**TASK DETAILS:** Starting with the line that holds "Task: Click the 주주명 column header", repeat each line through the last one below, exactly. Pictures stay out.

**DATA TO EXAMINE:**
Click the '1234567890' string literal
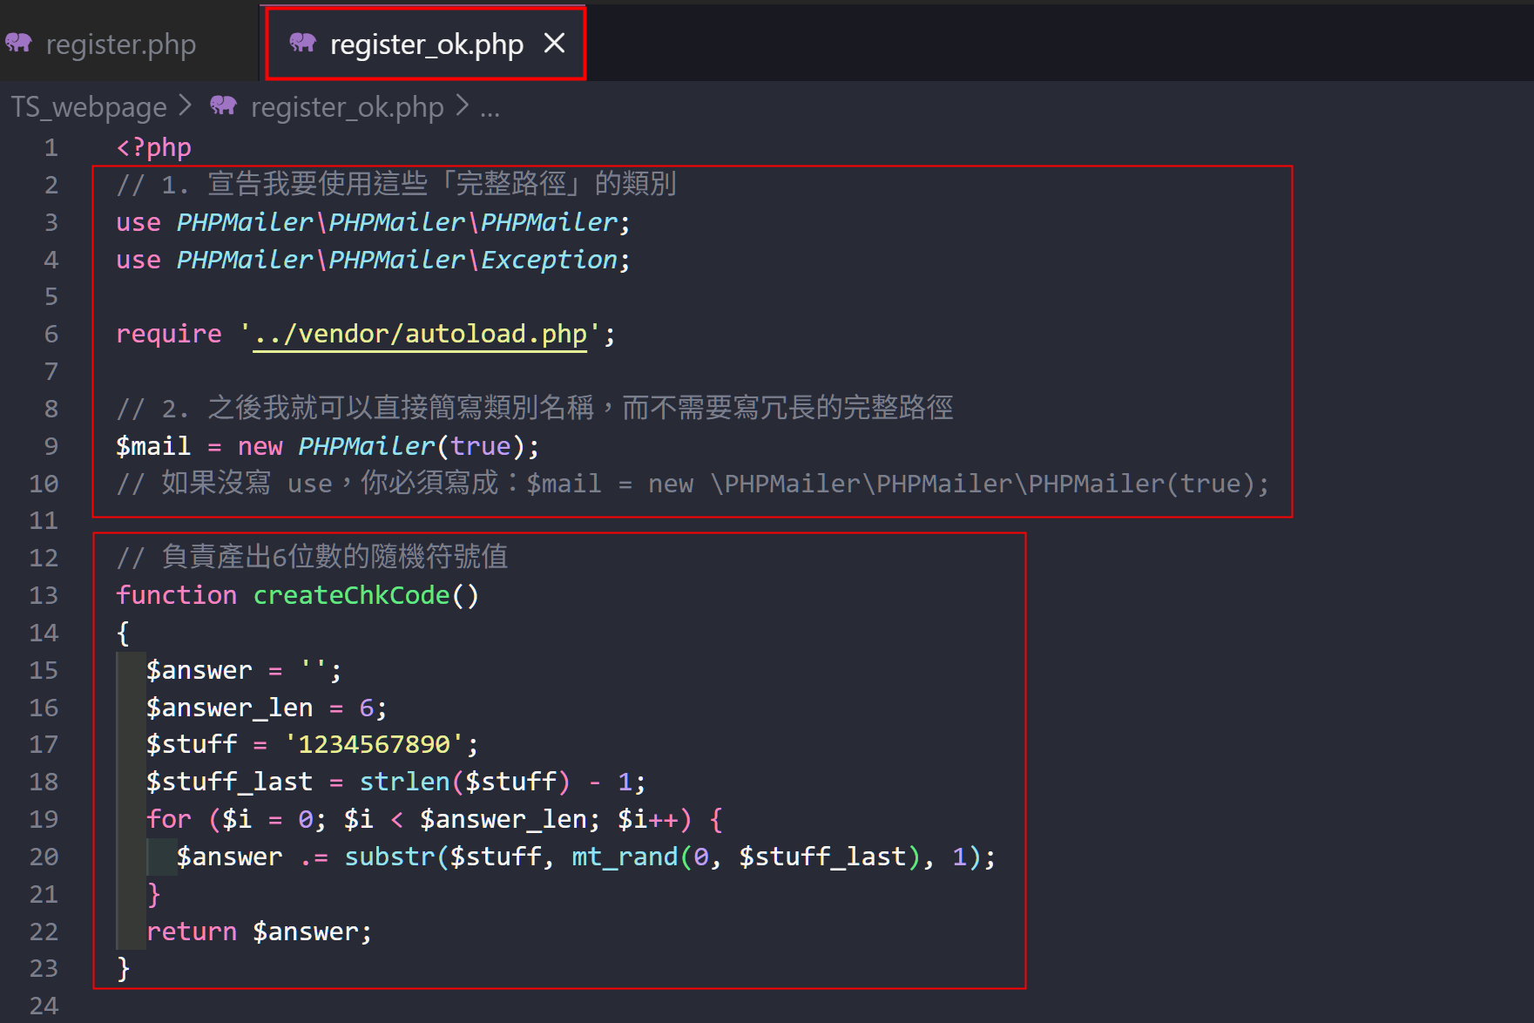 tap(374, 744)

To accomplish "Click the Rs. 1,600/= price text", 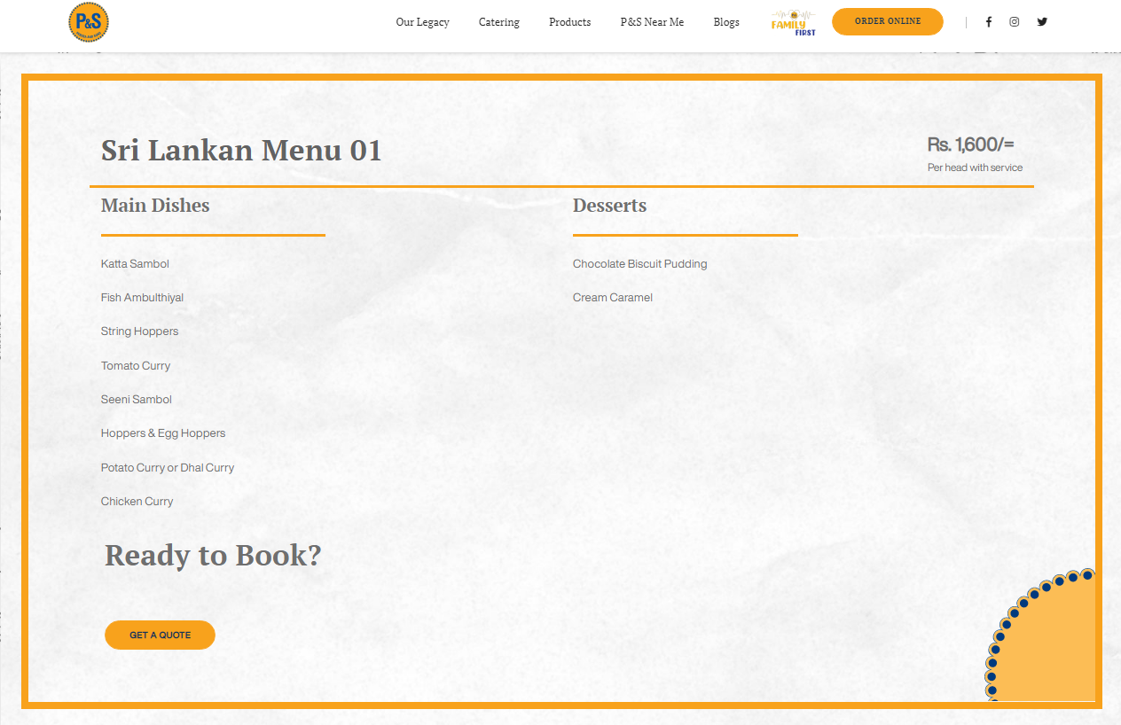I will pyautogui.click(x=970, y=144).
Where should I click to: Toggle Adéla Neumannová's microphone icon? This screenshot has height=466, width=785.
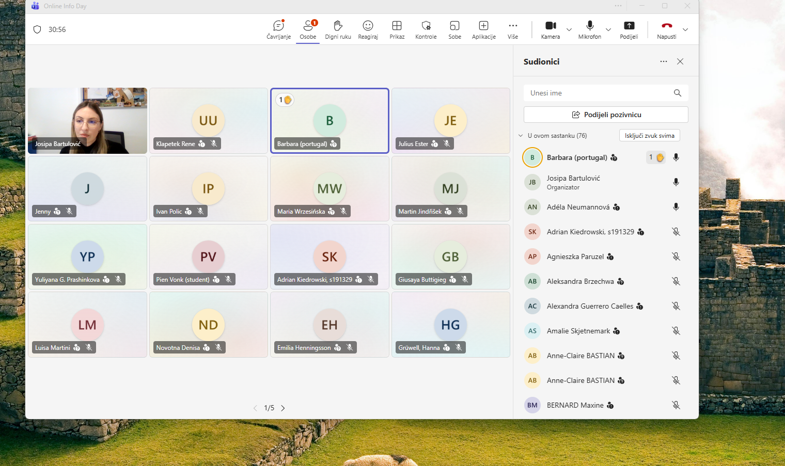point(676,207)
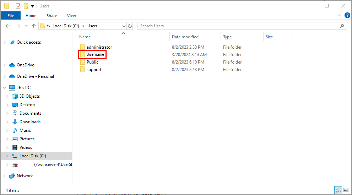Open the address bar history dropdown
Viewport: 352px width, 195px height.
click(x=124, y=26)
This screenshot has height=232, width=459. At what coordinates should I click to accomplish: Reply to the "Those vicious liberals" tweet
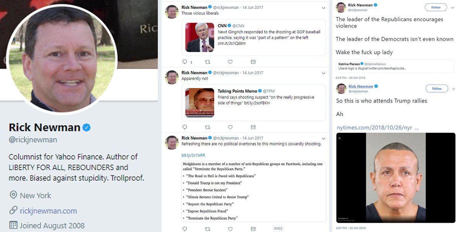[185, 62]
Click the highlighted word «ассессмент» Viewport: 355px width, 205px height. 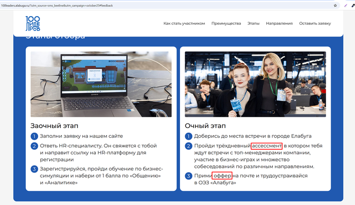click(266, 146)
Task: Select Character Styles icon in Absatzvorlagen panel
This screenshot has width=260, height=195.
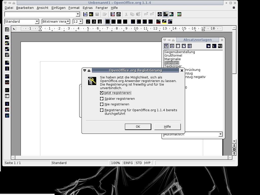Action: pyautogui.click(x=172, y=46)
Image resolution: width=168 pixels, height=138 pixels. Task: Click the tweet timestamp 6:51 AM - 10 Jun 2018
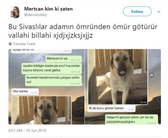tap(27, 130)
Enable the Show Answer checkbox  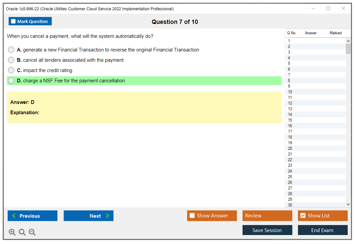(192, 215)
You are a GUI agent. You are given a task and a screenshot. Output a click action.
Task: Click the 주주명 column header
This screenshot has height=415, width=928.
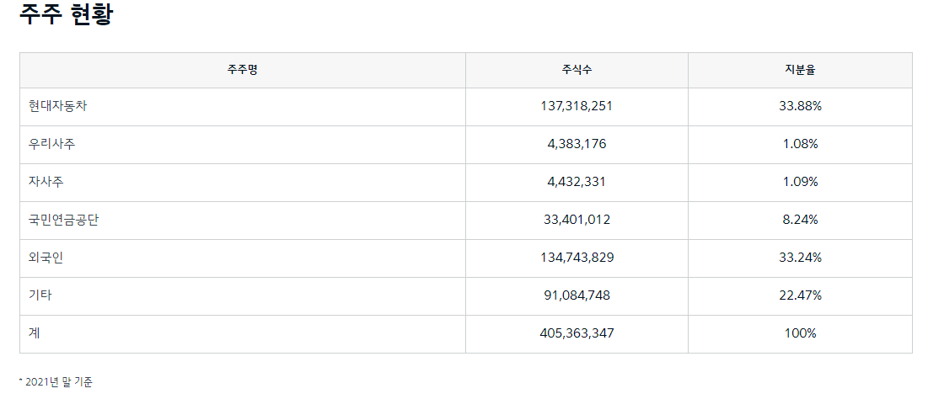pyautogui.click(x=242, y=70)
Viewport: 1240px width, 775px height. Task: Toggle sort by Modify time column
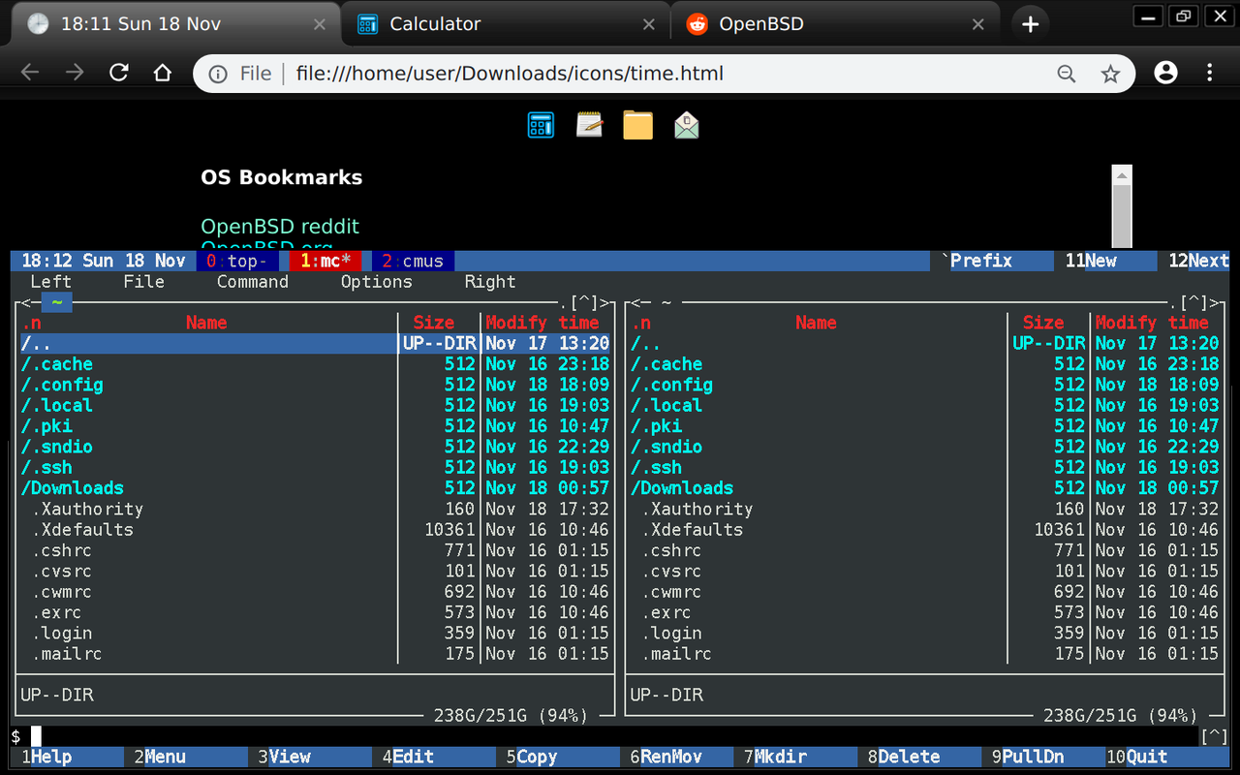(x=544, y=323)
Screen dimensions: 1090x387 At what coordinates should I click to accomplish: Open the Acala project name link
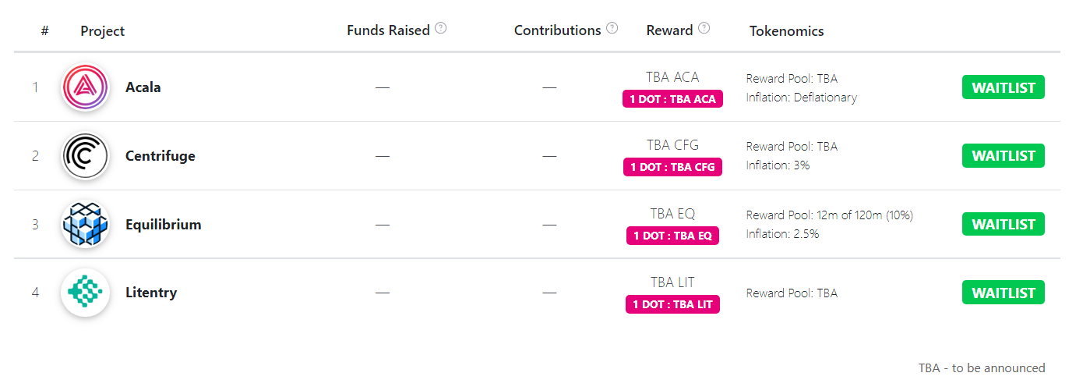(143, 87)
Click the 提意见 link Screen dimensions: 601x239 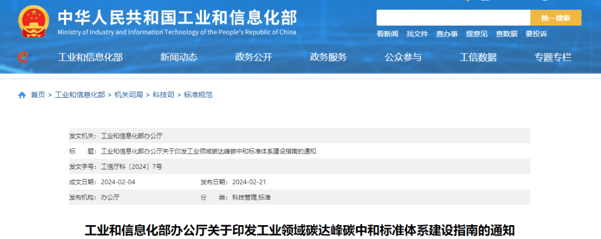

**EXERCISE OUTPUT:**
Task: Click the 주주명 column header
This screenshot has height=415, width=928.
pyautogui.click(x=242, y=70)
Viewport: 1240px width, 775px height. Task: Toggle sort by Modify time column
(x=544, y=323)
Screen dimensions: 1090x387 At what coordinates should I click to accomplish: Open the Acala project name link
(143, 87)
Click the 提意见 link Screen dimensions: 601x239 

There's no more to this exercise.